Standards-based approach to monetizing mashups

Chia Wai Kong, HP Services
09 Nov 2007
00:00

Together with the emergence of Web 2.0 is the rise of a little-known phenomenon called mashups, which many enterprises have been quietly using to save time and money.

In the network world, mashups have been supported by web-service providers that have used the internet as a transport, but network operators have not yet made any significant financial gain off that traffic.

Mashups are applications built using a collection of web-services widgets that are provided by the likes of Yahoo, Google and many others. These web services can provide maps, searches or a directory of information, to name a few.

Two parties are involved: the mashup application provider and the widget service provider. The widget service provider supplies the sub-services which the application provider then orchestrates to compose more complex, user-oriented applications.

An example of such an application is a taxi-booking service. The application can be built by a taxi booking company in conjunction with a map company, and using location, SMS and MMS services from the operator, bundled together as a web service.

The application developer initially does a discovery of services available with the map company and operator. He then chains these into a complex service that uses a taxi booking SMS as a trigger to determine the location of the user and send him a map to confirm his pickup point.

The services run over the internet, giving the same user experience across networks. Other advantages of mashups are that they are flexible (quick to build and teardown), they are free to use and can be targeted at niche communities.

However, the services today are not very reliable or secure and have no guaranteed service level. They also have no prioritization of requests or throttling should requests exceed system capacity. In addition, the network operator doesn't add value, thus reducing its contribution in the value chain.

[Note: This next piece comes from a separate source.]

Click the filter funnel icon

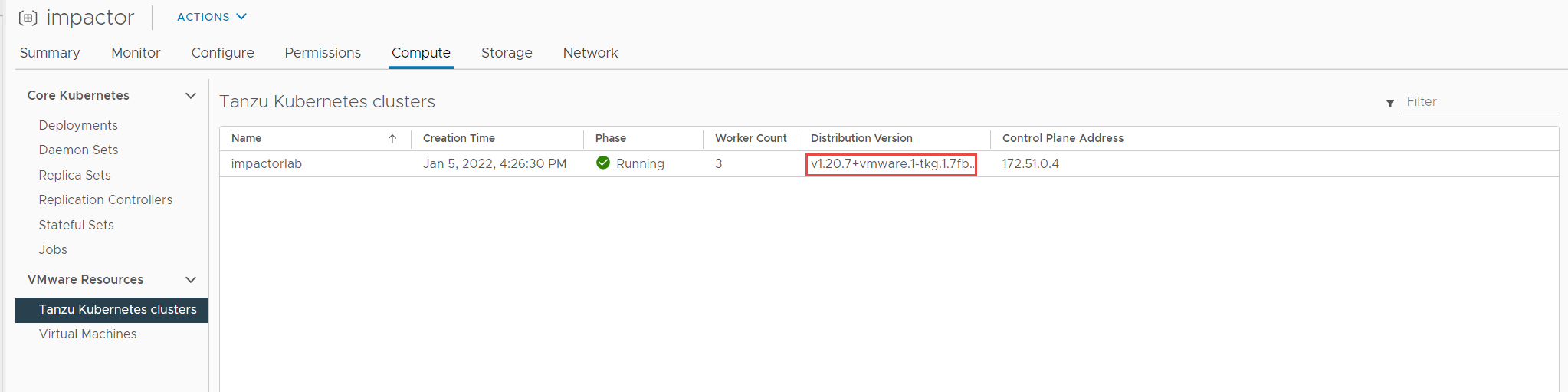(x=1390, y=103)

Most of these mashups are built and used by a rather tech-savvy community. As these applications and services move into the mainstream, these problems need to be solved.

Benefit to operators

Network operators can work collaboratively with service and application providers. There are assets within the operator network and information systems that are in demand by the new service providers. Where there is demand and the demand can be met, there is opportunity for revenue.

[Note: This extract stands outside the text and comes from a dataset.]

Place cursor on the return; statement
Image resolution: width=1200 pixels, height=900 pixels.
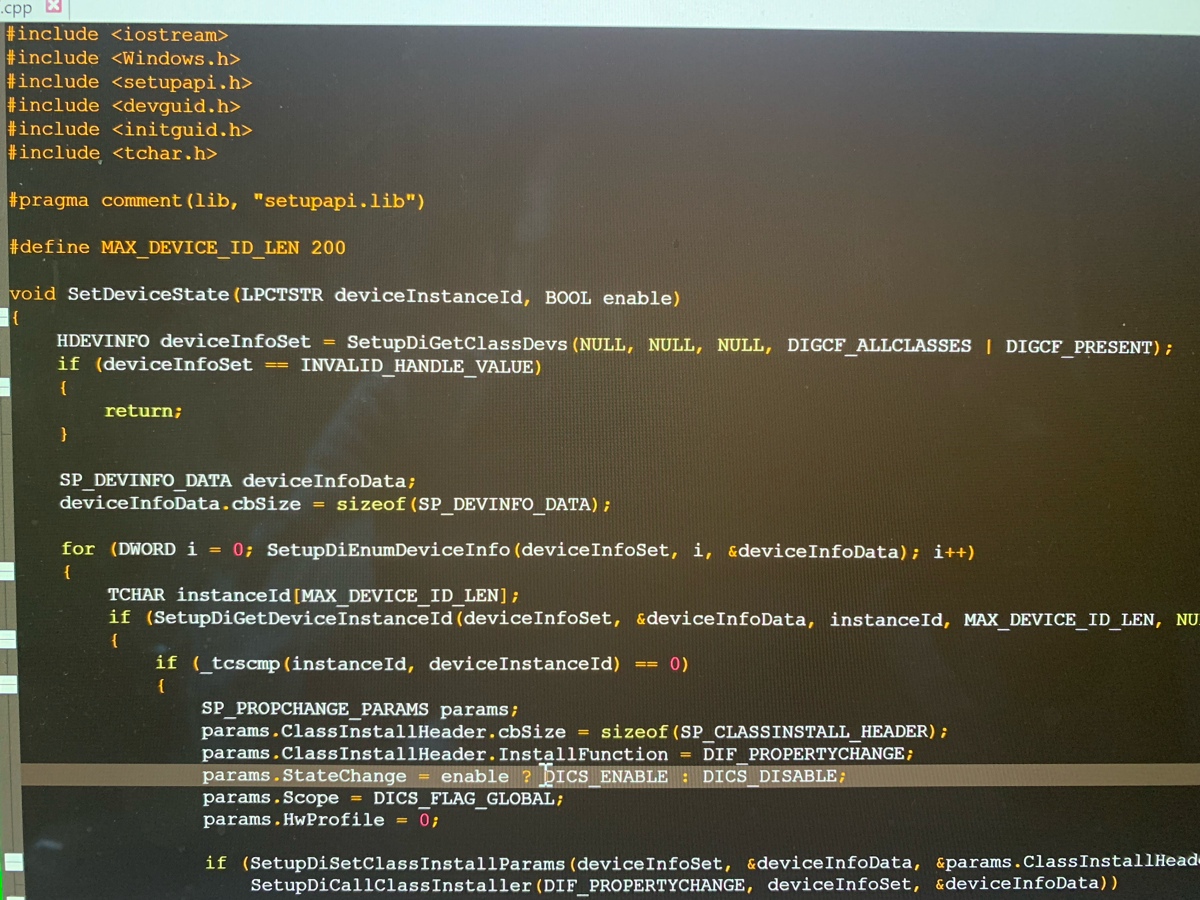point(140,410)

Operators currently have a wealth of subscriber information, including usage and demographic profiles and subscriber contexts. Advertisers, network providers and service providers are trying to tap into this information goldmine, but only the operator owns this information. The trick is to enable access while maintaining subscriber privacy.

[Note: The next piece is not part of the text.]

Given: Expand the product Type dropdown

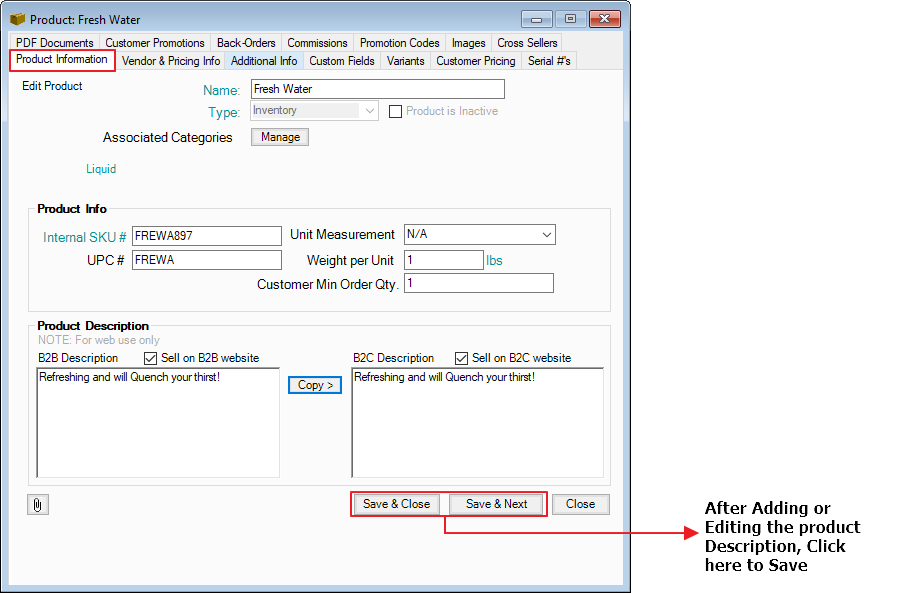Looking at the screenshot, I should 370,111.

The network operator has billing capabilities in the country of operation in local currency with local taxation. The operator can do this in a secure and reliable manner, which subscribers and enterprises are familiar with and trust.

The operator has customer call centers that can provide call support and local language support, which can be a value-added service. As the applications are opened to the general public, customer support will be a key differentiator as less IT savvy users will need more support.